Segundo o médico, sessenta pessoas foram pesquisadas até agora. A idéia é concluir os estudos no ano que vem, com um total de duzentas pessoas. “As lesões são microscópicas, mas bastante preocupantes”, diz. Segundo ele, do universo pesquisado, quatro apresentam leucoplasia ou lesões cancerízáveis. “É um número bastante alto, principalmente porque a idade em que essas lesões começam a aparecer é a partir dos 40 ou 50 anos. Agora, os jovens já começaram a desenvolvê-los também.”

Para Cerri, a solução não é proibir o uso de piercing na língua, mas conscientizar. “As pessoas precisam saber os riscos que correm”, aponta. Ele lembra, no entanto, que o câncer é uma doença multifatorial, causado por predisposição genética, cigarro, bebida alcoólica e trauma. “Algumas lesões são reversíveis, outras não.” O câncer bucal, segundo o médico, aumentou 37% nos últimos dez anos no Brasil. Dos novos casos de câncer que surgem por ano ? entre 300 mil e 400 mil ?, estima-se que cerca de 7% a 8% são relacionados à boca.

Higiene reduz os riscos, diz piercer

Lyrian Saiki

A piercer Shelly, que trabalha na área há oito anos e atende atualmente na Pepy Tattoo Studio, centro de Curitiba, conta que faz pelo menos um piercing na língua por dia. “A maioria dos clientes tem entre 17 e 20 anos, de ambos os sexos”, conta, acrescentando que menores têm que ter autorização dos pais. O piercing na língua é, segundo ela, o quarto mais procurado, atrás de umbigo, sobrancelha e nariz. Para colocar o de língua, cobra R$ 20,00, desde que o cliente leve a jóia. Incluindo o pequeno ornamento, o preço sobe para R$ 50,00.
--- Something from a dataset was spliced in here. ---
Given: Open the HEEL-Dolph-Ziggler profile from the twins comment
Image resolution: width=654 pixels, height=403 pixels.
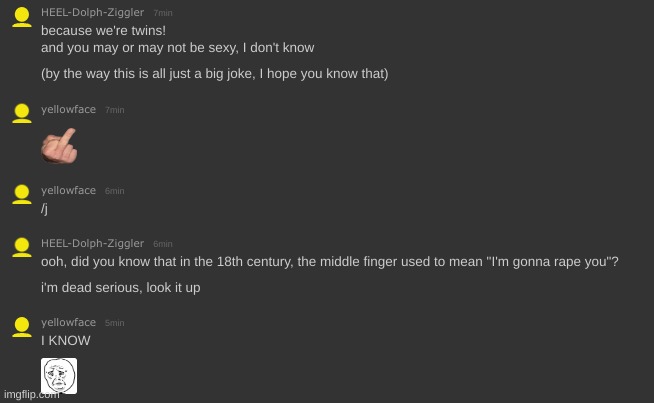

Com relação aos riscos de inflamação, Shelly diz que eles existem, mas que a higienização adequada e a utilização de materiais descartáveis (no caso de agulhas) e esterilizados ajudam na recuperação. Com relação ao possível câncer de boca, Shelly é taxativa: “Não digo que não dê câncer, mas não há provas de que alguém teve câncer por causa do piercing. Os riscos são os mesmos de quem usa aparelho ortodôntico, prótese ou implante.”

Além de uma higiene mais apurada, com a utilização de anti-séptico bucal, Shelly orienta que as pessoas que acabaram de ter a língua perfurada tomem o antiinflamatório cataflam (ou genérico); evitem cigarro, bebida alcoólica e drogas durante o período de cicatrização (durante três meses aproximadamente); evitem beijar durante um mês e se alimentem de líquidos em geral, especialmente frios como sucos, vitaminas, gelatina e sorvete.